Problem requirements:
Repeat the listing below verbatim, without its images.

Source information:
####
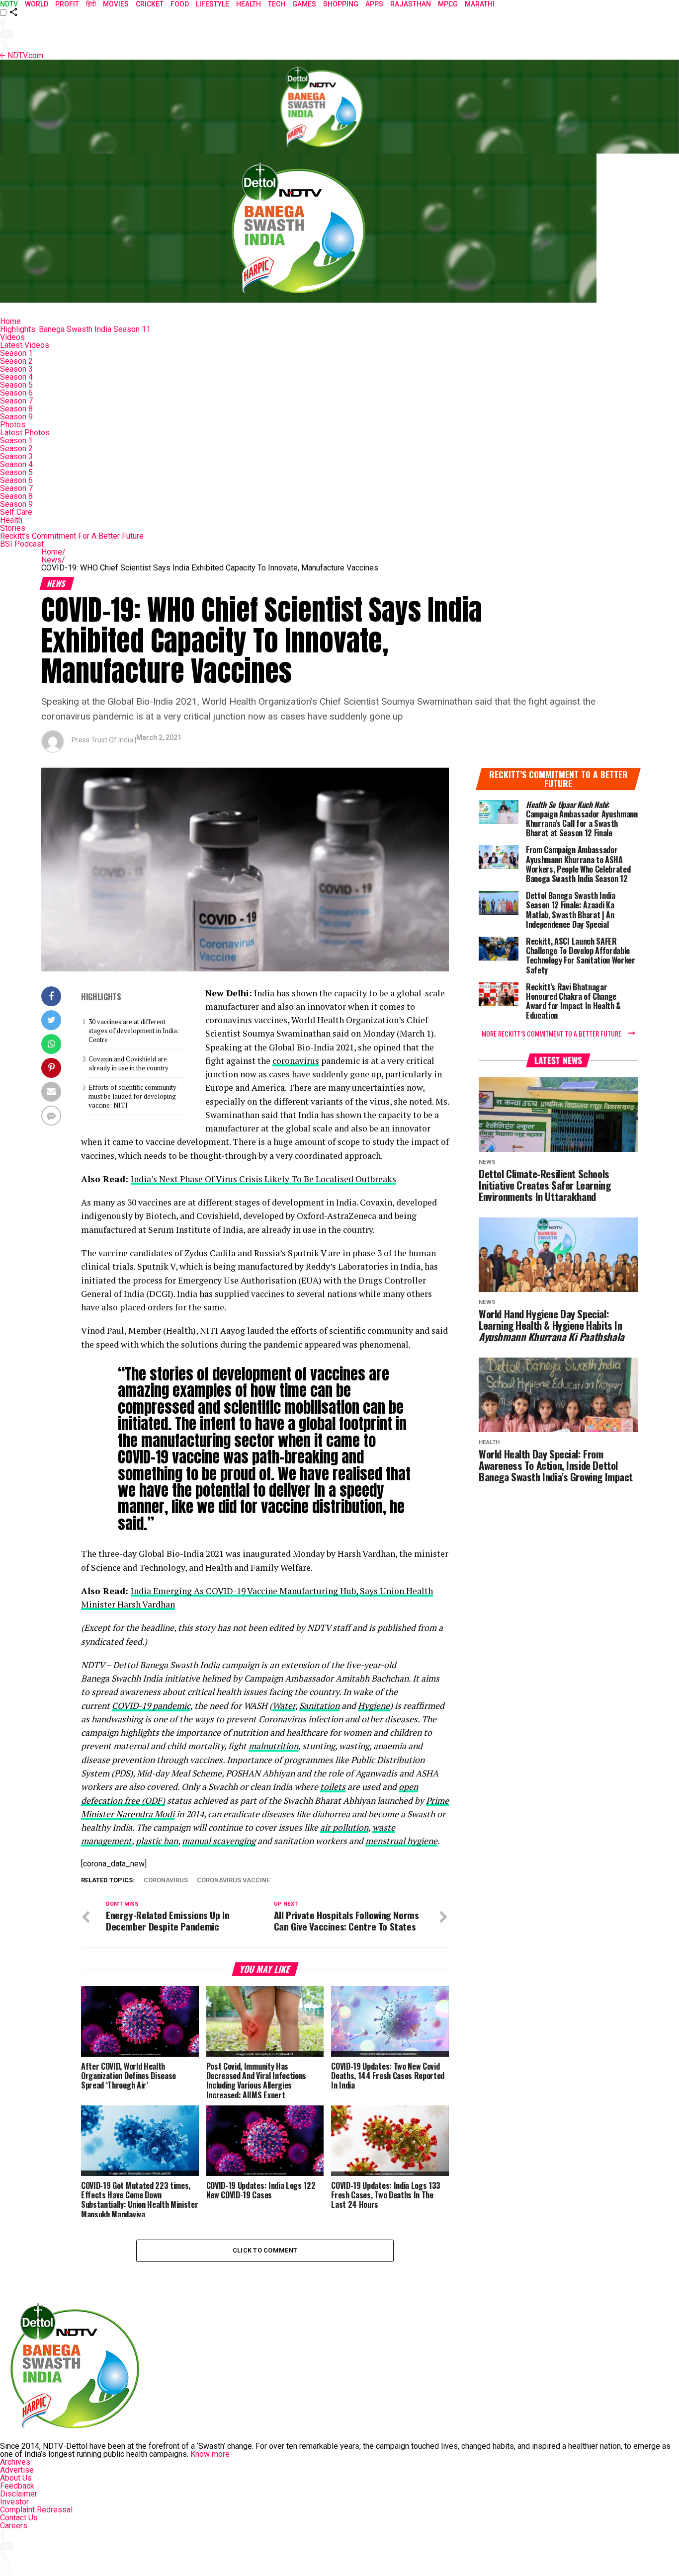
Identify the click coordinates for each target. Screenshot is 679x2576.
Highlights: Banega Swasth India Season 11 (75, 329)
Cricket (150, 4)
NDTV (9, 4)
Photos (12, 424)
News (53, 559)
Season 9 (16, 416)
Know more (210, 2454)
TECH (276, 4)
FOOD (179, 4)
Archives (15, 2462)
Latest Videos (24, 345)
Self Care (16, 512)
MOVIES (116, 4)
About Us (16, 2478)
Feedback (17, 2486)
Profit (67, 4)
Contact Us (19, 2517)
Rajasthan (410, 4)
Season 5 (16, 385)
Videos (12, 337)
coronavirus (295, 1060)
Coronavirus (166, 1880)
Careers (13, 2525)
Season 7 (16, 400)
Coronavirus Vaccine (233, 1880)
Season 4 (16, 377)
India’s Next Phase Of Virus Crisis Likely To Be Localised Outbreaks (263, 1179)
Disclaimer (18, 2493)
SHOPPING (340, 4)
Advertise (17, 2470)
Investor (14, 2501)
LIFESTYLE (212, 4)
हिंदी (91, 4)
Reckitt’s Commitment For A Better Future (72, 536)
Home (10, 321)
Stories (12, 528)
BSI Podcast (22, 544)
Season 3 (16, 369)
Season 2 (16, 361)
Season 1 (16, 353)
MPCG (448, 4)
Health (11, 520)
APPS (374, 4)
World (36, 4)
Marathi (480, 4)
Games (304, 4)
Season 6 (16, 393)
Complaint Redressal (36, 2509)
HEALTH (248, 4)
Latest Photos (25, 432)
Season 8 (16, 408)
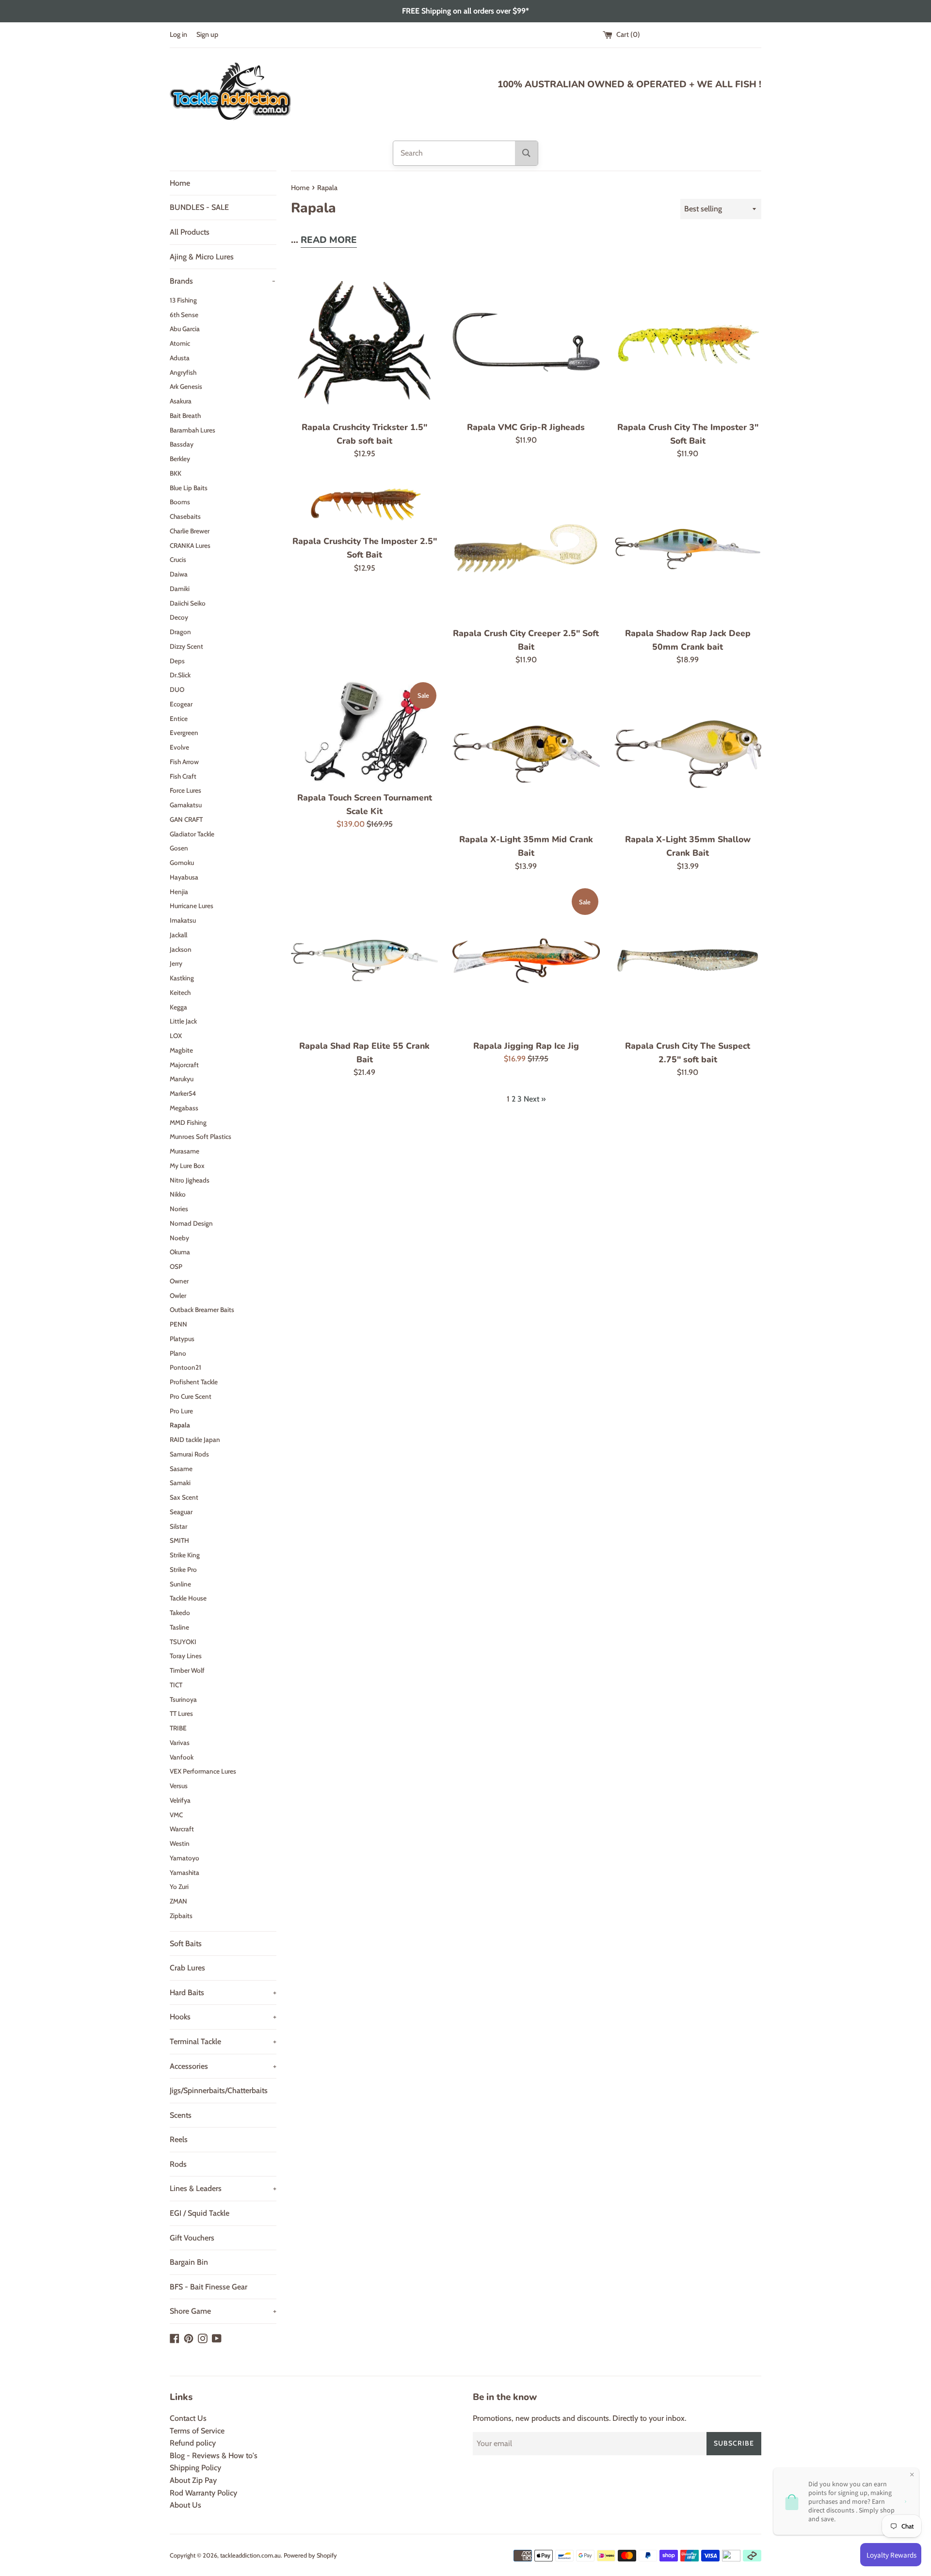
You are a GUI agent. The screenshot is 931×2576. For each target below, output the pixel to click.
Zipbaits (181, 1916)
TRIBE (178, 1728)
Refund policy (193, 2443)
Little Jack (183, 1021)
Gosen (179, 848)
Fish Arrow (184, 762)
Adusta (180, 358)
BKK (175, 473)
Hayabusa (184, 877)
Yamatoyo (184, 1858)
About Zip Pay (193, 2480)
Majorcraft (184, 1065)
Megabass (184, 1108)
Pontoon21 (185, 1367)
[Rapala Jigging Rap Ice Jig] (525, 960)
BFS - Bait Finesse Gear (208, 2286)
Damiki (180, 588)
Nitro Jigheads (189, 1180)
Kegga (178, 1007)
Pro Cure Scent (190, 1396)
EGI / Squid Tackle (199, 2213)
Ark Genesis (186, 386)
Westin (180, 1843)
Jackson (181, 949)
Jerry (176, 963)
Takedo (180, 1612)
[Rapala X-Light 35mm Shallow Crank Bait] (687, 754)
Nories (179, 1209)
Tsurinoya (183, 1699)
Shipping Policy (195, 2467)
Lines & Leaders (223, 2188)
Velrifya (180, 1800)
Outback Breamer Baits (202, 1309)
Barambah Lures (192, 430)
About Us (185, 2505)
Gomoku (182, 862)
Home (180, 183)
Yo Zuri (179, 1886)
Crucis (178, 559)
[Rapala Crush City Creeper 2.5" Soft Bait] (525, 548)
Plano (178, 1353)
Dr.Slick (180, 675)
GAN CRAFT (186, 819)
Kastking (182, 978)
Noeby (179, 1238)
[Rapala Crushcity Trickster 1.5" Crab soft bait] (364, 342)
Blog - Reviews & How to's (213, 2455)
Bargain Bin (189, 2262)
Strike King (185, 1555)
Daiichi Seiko (188, 603)
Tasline (179, 1627)
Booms (180, 502)
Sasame (181, 1468)
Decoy (179, 617)
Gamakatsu (186, 805)
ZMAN (178, 1901)
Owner (179, 1281)
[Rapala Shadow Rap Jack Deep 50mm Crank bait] (687, 548)
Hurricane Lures (191, 906)
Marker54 (183, 1093)
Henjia (179, 892)
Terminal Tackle (223, 2041)
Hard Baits (223, 1992)
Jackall (178, 935)
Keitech (180, 992)
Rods (178, 2164)
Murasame (184, 1151)
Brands (222, 281)
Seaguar (181, 1512)
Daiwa (179, 574)
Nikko (178, 1194)
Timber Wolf (187, 1670)
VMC (176, 1815)
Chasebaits (185, 516)
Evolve (179, 747)
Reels (179, 2139)
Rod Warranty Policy (203, 2492)
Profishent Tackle (194, 1382)
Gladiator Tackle (192, 834)
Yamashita (184, 1872)
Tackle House (188, 1598)
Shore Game (223, 2311)
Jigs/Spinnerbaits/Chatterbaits (219, 2090)
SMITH (179, 1540)
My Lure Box (187, 1165)
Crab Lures (187, 1967)
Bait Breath (185, 415)
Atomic (180, 343)
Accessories (223, 2066)
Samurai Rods (189, 1454)
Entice (179, 718)
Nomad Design (191, 1223)
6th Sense (184, 315)
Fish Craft (183, 776)
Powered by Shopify (310, 2555)
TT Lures (181, 1713)
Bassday (181, 444)
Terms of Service (197, 2430)
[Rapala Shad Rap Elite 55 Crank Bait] (364, 960)
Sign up (207, 34)
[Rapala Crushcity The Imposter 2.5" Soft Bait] (364, 502)
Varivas (180, 1742)
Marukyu (181, 1079)
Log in (178, 34)
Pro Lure (181, 1411)
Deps (177, 661)
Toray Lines (186, 1656)
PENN (178, 1324)
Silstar (178, 1526)
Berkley (180, 459)
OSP (176, 1266)
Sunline (180, 1584)
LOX (176, 1036)
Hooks (223, 2016)
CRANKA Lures (190, 545)
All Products (189, 232)
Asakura (181, 401)
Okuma (180, 1252)
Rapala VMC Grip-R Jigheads (526, 427)
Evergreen (184, 732)
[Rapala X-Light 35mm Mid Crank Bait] (525, 754)
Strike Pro (183, 1569)
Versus (179, 1786)
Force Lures (185, 790)
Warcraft (182, 1829)
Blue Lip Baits (189, 488)
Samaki (180, 1483)
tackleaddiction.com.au (250, 2555)
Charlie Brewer (189, 531)
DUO (177, 689)
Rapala (180, 1425)
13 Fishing (183, 300)
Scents (181, 2115)
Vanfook (181, 1757)
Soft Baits (186, 1943)
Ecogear (181, 704)
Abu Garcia (185, 329)
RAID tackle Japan (195, 1439)
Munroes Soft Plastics (200, 1136)
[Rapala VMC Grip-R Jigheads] (525, 342)
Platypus (182, 1339)
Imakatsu (183, 920)
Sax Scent (184, 1497)
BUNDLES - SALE (199, 207)
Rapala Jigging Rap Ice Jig (526, 1046)
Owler (178, 1295)
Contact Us (188, 2418)
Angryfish (183, 372)
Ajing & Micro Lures (202, 256)
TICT (176, 1685)
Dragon (180, 632)
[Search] (526, 153)
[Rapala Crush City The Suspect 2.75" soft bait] (687, 960)
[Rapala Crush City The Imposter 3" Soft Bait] (687, 342)
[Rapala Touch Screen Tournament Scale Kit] (364, 733)
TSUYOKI (183, 1642)
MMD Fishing (188, 1122)
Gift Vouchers (192, 2237)
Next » (535, 1099)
####
Result of this task:
Identify the click coordinates for each target. Screenshot is 679x2576.
Highlights: Banega Swasth India Season 11 (75, 329)
Cricket (150, 4)
NDTV (9, 4)
Photos (12, 424)
News (53, 559)
Season 9 (16, 416)
Know more (210, 2454)
TECH (276, 4)
FOOD (179, 4)
Archives (15, 2462)
Latest Videos (24, 345)
Self Care (16, 512)
MOVIES (116, 4)
About Us (16, 2478)
Feedback (17, 2486)
Profit (67, 4)
Contact Us (19, 2517)
Rajasthan (410, 4)
Season 5 (16, 385)
Videos (12, 337)
coronavirus (295, 1060)
Coronavirus (166, 1880)
Careers (13, 2525)
Season 7 (16, 400)
Coronavirus Vaccine (233, 1880)
Season 4 (16, 377)
India’s Next Phase Of Virus Crisis Likely To Be Localised Outbreaks (263, 1179)
Disclaimer (18, 2493)
SHOPPING (340, 4)
Advertise (17, 2470)
Investor (14, 2501)
LIFESTYLE (212, 4)
हिंदी (91, 4)
Reckitt’s Commitment For A Better Future (72, 536)
Home (10, 321)
Stories (12, 528)
BSI Podcast (22, 544)
Season 3 (16, 369)
Season 2 (16, 361)
Season 1 (16, 353)
MPCG (448, 4)
Health (11, 520)
APPS (374, 4)
World (36, 4)
Marathi (480, 4)
Games (304, 4)
Season 6 (16, 393)
Complaint Redressal (36, 2509)
HEALTH (248, 4)
Latest Photos (25, 432)
Season 8 (16, 408)
You are a GUI agent. The screenshot is 931×2576. For each target below, output the pixel to click.
Zipbaits (181, 1916)
TRIBE (178, 1728)
Refund policy (193, 2443)
Little Jack (183, 1021)
Gosen (179, 848)
Fish Arrow (184, 762)
Adusta (180, 358)
BKK (175, 473)
Hayabusa (184, 877)
Yamatoyo (184, 1858)
About Zip Pay (193, 2480)
Majorcraft (184, 1065)
Megabass (184, 1108)
Pontoon21 (185, 1367)
[Rapala Jigging Rap Ice Jig] (525, 960)
BFS - Bait Finesse Gear (208, 2286)
Damiki (180, 588)
Nitro Jigheads (189, 1180)
Kegga (178, 1007)
Pro Cure Scent (190, 1396)
EGI / Squid Tackle (199, 2213)
Ark Genesis (186, 386)
Westin (180, 1843)
Jackson (181, 949)
Jerry (176, 963)
Takedo (180, 1612)
[Rapala X-Light 35mm Shallow Crank Bait] (687, 754)
Nories (179, 1209)
Tsurinoya (183, 1699)
Shipping Policy (195, 2467)
Lines & Leaders (223, 2188)
Velrifya (180, 1800)
Outback Breamer Baits (202, 1309)
Barambah Lures (192, 430)
About Us (185, 2505)
Gomoku (182, 862)
Home (180, 183)
Yo Zuri (179, 1886)
Crucis (178, 559)
[Rapala Crush City Creeper 2.5" Soft Bait] (525, 548)
Plano (178, 1353)
Dr.Slick (180, 675)
GAN CRAFT (186, 819)
Kastking (182, 978)
Noeby (179, 1238)
[Rapala Crushcity Trickster 1.5" Crab soft bait] (364, 342)
Blog - Reviews & How to's (213, 2455)
Bargain Bin (189, 2262)
Strike King (185, 1555)
Daiichi Seiko (188, 603)
Tasline (179, 1627)
Booms (180, 502)
Sasame (181, 1468)
Decoy (179, 617)
Gamakatsu (186, 805)
ZMAN (178, 1901)
Owner (179, 1281)
[Rapala Shadow Rap Jack Deep 50mm Crank bait] (687, 548)
Hurricane Lures (191, 906)
Marker54 (183, 1093)
Henjia (179, 892)
Terminal Tackle (223, 2041)
Hard Baits (223, 1992)
Jackall (178, 935)
Keitech (180, 992)
Rods (178, 2164)
Murasame (184, 1151)
Brands (222, 281)
Seaguar (181, 1512)
Daiwa (179, 574)
Nikko (178, 1194)
Timber Wolf (187, 1670)
VMC (176, 1815)
Chasebaits (185, 516)
Evolve (179, 747)
Reels (179, 2139)
Rod Warranty Policy (203, 2492)
Profishent Tackle (194, 1382)
Gladiator Tackle (192, 834)
Yamashita (184, 1872)
Tackle House (188, 1598)
Shore Game (223, 2311)
Jigs/Spinnerbaits/Chatterbaits (219, 2090)
SMITH (179, 1540)
My Lure Box (187, 1165)
Crab Lures (187, 1967)
Bait Breath (185, 415)
Atomic (180, 343)
Accessories (223, 2066)
Samurai Rods (189, 1454)
Entice (179, 718)
Nomad Design (191, 1223)
6th Sense (184, 315)
Fish Craft (183, 776)
Powered by Shopify (310, 2555)
TT Lures (181, 1713)
Bassday (181, 444)
Terms of Service (197, 2430)
[Rapala Shad Rap Elite 55 Crank Bait] (364, 960)
Sign up (207, 34)
[Rapala Crushcity The Imposter 2.5" Soft Bait] (364, 502)
Varivas (180, 1742)
Marukyu (181, 1079)
Log in (178, 34)
Pro Lure (181, 1411)
Deps (177, 661)
Toray Lines (186, 1656)
PENN (178, 1324)
Silstar (178, 1526)
Berkley (180, 459)
OSP (176, 1266)
Sunline (180, 1584)
LOX (176, 1036)
Hooks (223, 2016)
CRANKA Lures (190, 545)
All Products (189, 232)
Asakura (181, 401)
Okuma (180, 1252)
Rapala VMC Grip-R Jigheads (526, 427)
Evergreen (184, 732)
[Rapala X-Light 35mm Mid Crank Bait] (525, 754)
Strike Pro (183, 1569)
Versus (179, 1786)
Force Lures (185, 790)
Warcraft (182, 1829)
Blue Lip Baits (189, 488)
Samaki (180, 1483)
tackleaddiction.com.au (250, 2555)
Charlie Brewer (189, 531)
DUO (177, 689)
Rapala (180, 1425)
13 Fishing (183, 300)
Scents (181, 2115)
Vanfook (181, 1757)
Soft Baits (186, 1943)
Ecogear (181, 704)
Abu Garcia (185, 329)
RAID tackle Japan (195, 1439)
Munroes Soft Plastics (200, 1136)
[Rapala VMC Grip-R Jigheads] (525, 342)
Platypus (182, 1339)
Imakatsu (183, 920)
Sax Scent (184, 1497)
BUNDLES - SALE (199, 207)
Rapala Jigging Rap Ice Jig (526, 1046)
Owler (178, 1295)
Contact Us (188, 2418)
Angryfish (183, 372)
Ajing & Micro Lures (202, 256)
TICT (176, 1685)
Dragon (180, 632)
[Search] (526, 153)
[Rapala Crush City The Suspect 2.75" soft bait] (687, 960)
[Rapala Crush City The Imposter 3" Soft Bait] (687, 342)
[Rapala Touch Screen Tournament Scale Kit] (364, 733)
TSUYOKI (183, 1642)
MMD Fishing (188, 1122)
Gift Vouchers (192, 2237)
Next » (535, 1099)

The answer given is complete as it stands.